En el exterior se ha venido diluyendo la imagen del pueblo mexicano representado por un indígena perezoso, sentado al pie de un nopal, adormilado por el efecto del pulque, esperanzado en un milagro de dimensiones fantasmagóricas capaz de transformar la miseria en opulencia.
En cambio, los políticos mexicanos siguen siendo señalados como los causantes de la pobreza, del atraso, de la ignorancia, de la inseguridad y de la impunidad reinantes en este atribulado país, sometido al voluntarismo y estulticia de ambiciosos dirigentes probadamente indolentes e incompetentes, movidos por el insano propósito de tornarse súbita y escandalosamente ricos, gracias a liberalidad en el uso de los recursos públicos.
Con anterioridad se atribuía la tragedia mexicana a la hegemonía de un partido único posesionado del poder, creador de una clase política ambiciosa, voraz e ignorante, proclive al burocratismo como solución mágica a los problemas nacionales, cuyo único mérito era la obediencia sumisa --llevada a extremos de indignidad-- a los designios del entronizado en el Poder Ejecutivo, el jefe máximo de una gigantesca maquinaria burocrática gobernante calificada como la dictadura perfecta (Mario Vargas Llosa) o el ogro filantrópico (Octavio Paz).
Sin embargo, ese gobierno tan criticado tenía un mérito fundamental: estaba logrando transformar al país. Iba abandonado su perfil rural y atrasado para convertirse penosamente en una nueva sociedad urbano-industrial, más moderna y excepcionalmente dinámica; había aparecido una suerte de “milagro mexicano” reconocido y festinado en los círculos financieros internacionales.
Persistían, sin duda, muchos de sus deficiencias e insuficiencias, pero iba surgiendo un país pujante, capaz de cambiar su apariencia sin perder su esencia, una sociedad moderna despojadas de atavismos sembrados en su alma por el fanatismo religioso sin abandonar su religiosidad; una sociedad con perfiles modernos pero genuinamente comprometida con la preservación de sus tradiciones y orgullosa de su historia. Un pueblo cada vez menos ignorante, confiado en el provenir; una sociedad propulsada por la vigorosa capilaridad ocupacional, eje del ascenso social y madre de las clases medias.

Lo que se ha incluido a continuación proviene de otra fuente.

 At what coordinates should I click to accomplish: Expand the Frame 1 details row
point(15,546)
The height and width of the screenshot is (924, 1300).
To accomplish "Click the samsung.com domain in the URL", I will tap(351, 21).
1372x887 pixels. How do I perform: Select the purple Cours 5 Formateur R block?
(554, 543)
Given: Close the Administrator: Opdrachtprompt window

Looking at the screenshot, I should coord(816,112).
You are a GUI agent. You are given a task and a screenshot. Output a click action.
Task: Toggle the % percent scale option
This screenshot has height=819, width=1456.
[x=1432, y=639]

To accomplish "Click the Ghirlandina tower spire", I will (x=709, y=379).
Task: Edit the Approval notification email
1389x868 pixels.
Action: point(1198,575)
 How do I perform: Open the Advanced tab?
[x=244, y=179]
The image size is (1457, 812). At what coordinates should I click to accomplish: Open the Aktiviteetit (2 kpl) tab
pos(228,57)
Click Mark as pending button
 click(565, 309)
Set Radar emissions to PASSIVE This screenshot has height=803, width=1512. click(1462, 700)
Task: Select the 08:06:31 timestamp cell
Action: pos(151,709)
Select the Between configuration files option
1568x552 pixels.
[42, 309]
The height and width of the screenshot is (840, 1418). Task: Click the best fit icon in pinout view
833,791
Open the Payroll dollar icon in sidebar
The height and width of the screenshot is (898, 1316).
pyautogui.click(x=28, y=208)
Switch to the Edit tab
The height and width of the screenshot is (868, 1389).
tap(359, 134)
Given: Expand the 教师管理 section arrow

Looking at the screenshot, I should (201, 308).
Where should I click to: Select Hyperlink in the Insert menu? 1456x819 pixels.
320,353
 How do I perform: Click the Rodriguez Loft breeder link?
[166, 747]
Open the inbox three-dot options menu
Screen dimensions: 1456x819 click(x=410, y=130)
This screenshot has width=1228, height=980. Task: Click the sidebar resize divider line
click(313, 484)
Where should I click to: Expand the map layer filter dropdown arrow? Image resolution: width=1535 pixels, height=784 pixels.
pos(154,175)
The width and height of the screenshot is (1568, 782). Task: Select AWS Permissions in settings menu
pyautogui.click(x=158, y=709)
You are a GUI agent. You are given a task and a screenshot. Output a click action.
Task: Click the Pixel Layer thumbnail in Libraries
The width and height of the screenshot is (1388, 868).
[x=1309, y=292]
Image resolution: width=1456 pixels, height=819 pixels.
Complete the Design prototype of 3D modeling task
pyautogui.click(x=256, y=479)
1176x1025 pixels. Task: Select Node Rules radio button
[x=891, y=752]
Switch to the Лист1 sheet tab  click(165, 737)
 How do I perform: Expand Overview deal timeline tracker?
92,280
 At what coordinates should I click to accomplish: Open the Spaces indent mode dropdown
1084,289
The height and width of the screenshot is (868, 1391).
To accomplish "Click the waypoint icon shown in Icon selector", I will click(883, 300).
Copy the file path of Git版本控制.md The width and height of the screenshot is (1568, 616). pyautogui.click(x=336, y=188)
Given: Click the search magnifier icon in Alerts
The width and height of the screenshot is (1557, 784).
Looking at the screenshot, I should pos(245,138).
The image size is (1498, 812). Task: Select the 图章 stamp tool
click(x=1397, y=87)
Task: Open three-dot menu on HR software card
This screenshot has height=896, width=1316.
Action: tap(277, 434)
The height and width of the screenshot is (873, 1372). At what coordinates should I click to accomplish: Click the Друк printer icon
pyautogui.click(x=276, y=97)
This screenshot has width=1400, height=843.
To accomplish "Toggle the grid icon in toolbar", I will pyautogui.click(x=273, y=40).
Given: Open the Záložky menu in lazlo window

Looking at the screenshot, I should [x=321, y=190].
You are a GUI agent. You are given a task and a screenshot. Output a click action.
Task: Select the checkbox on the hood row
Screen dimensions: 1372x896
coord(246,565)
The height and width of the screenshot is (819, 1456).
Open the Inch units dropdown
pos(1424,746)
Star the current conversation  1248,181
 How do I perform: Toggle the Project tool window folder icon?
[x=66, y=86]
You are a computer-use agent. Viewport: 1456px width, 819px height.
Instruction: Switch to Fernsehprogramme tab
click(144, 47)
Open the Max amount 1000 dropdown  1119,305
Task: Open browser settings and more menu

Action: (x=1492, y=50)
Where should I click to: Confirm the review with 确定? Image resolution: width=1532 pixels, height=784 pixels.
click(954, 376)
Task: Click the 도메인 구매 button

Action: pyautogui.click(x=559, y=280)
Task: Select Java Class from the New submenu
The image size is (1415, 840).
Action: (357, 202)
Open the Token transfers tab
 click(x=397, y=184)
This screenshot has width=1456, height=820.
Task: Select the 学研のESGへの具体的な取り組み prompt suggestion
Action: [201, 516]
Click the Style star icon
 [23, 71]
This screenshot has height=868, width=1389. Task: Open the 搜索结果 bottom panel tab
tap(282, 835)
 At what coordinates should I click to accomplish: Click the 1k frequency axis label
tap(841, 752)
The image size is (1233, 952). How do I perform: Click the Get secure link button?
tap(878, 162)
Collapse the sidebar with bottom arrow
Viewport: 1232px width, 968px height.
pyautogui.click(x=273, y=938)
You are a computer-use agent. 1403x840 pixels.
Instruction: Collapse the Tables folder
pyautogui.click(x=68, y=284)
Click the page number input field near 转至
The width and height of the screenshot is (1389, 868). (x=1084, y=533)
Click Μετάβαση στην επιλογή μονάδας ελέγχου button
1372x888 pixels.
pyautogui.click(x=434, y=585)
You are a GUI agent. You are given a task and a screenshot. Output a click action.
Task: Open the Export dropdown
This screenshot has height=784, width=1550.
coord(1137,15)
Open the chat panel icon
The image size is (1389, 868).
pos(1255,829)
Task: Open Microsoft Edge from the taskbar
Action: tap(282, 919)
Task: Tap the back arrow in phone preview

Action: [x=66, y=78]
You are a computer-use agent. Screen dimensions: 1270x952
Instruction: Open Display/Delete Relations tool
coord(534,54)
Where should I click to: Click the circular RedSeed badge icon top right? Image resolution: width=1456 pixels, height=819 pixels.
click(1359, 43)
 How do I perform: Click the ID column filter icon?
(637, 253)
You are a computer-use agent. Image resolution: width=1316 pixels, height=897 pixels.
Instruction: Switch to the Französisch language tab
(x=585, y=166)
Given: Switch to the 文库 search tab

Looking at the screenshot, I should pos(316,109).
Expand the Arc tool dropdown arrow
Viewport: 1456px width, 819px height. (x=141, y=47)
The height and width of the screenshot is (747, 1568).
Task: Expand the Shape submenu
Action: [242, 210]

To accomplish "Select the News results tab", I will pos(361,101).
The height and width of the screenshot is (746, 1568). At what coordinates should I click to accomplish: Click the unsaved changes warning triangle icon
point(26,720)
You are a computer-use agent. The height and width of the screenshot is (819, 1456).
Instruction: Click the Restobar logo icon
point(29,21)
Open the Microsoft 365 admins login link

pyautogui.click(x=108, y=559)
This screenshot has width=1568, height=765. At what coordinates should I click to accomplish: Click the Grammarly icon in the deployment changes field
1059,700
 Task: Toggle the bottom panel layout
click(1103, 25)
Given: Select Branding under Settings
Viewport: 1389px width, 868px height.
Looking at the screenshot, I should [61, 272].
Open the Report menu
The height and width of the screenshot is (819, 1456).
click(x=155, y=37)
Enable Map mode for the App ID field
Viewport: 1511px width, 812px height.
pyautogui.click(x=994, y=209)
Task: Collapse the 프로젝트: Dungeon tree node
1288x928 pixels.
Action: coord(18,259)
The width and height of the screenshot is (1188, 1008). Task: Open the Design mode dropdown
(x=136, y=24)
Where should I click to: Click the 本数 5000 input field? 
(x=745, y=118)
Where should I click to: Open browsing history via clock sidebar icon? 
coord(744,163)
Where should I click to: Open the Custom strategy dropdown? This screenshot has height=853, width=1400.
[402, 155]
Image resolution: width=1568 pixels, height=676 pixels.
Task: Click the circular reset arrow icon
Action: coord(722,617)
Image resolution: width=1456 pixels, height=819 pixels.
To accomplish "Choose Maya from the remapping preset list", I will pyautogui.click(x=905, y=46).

La última vez que presencié el vigor de ese pueblo fue con motivo de la nacionalización de la banca. Una explosión popular similar a la registrada en 1938 en ocasión de la expropiación de las empresas petroleras. Sin acarreos, sin inducciones burocráticas o sindicales, sin movilizaciones partidistas, la gente se lanzó a las calles a respaldar esa medida. La clase política fue avasallada ante su temor de que su respaldo fuese catalogado como políticamente “incorrecto” por los partidarios del entrante presidente De la Madrid.
Hoy veo a un pueblo callado, rumiante de sus rencores. Una generación fatigada de la crisis permanente, cotidianamente atormentada por mensajes gubernamentales atentatorios de la inteligencia colectiva; un costoso aparato de partidos y un clima político aprisionado por el cinismo y corroído por la corrupción. Un sistema de gobierno carente de capacidad para desterrar el atraco y la extorsión, para conducir al país por rumbos venturosos. Una clase gobernante desprovista de pasión por México, dedicada a los negocios privados con bienes públicos. Una sociedad agigantada en sus defectos y minimizada en sus virtudes. Un país al garete, instancias de gobernabilidad escurridizas, confiadas en el falso axioma de “gobernar a través de los medios”.
Es indudable el riesgo de una emergencia en contra de tal parálisis. Sin verdor en el horizonte, el llano está seco, fácilmente incendiable. Somos el país más corrupto de la OECD y de América Latina. Analogías aparte, la lucha contra la anticorrupción es ineludible; está emergiendo repentinamente como ocurrió en Brasil, Ecuador, Guatemala. Debemos desconfiar de la mano que, desde el exterior, está moviendo la cuna de esos episodios pero es urgente crear mecanismos de rendición cuentas y de inmediato castigar con severidad las conductas abusivas identificadas por la Auditoría Superior de la Federación.
Sólo así se recuperará la confianza de la gente. El buque nacional muestra graves fisuras en su casco social: sin restañarlas, el hundimiento es inevitable.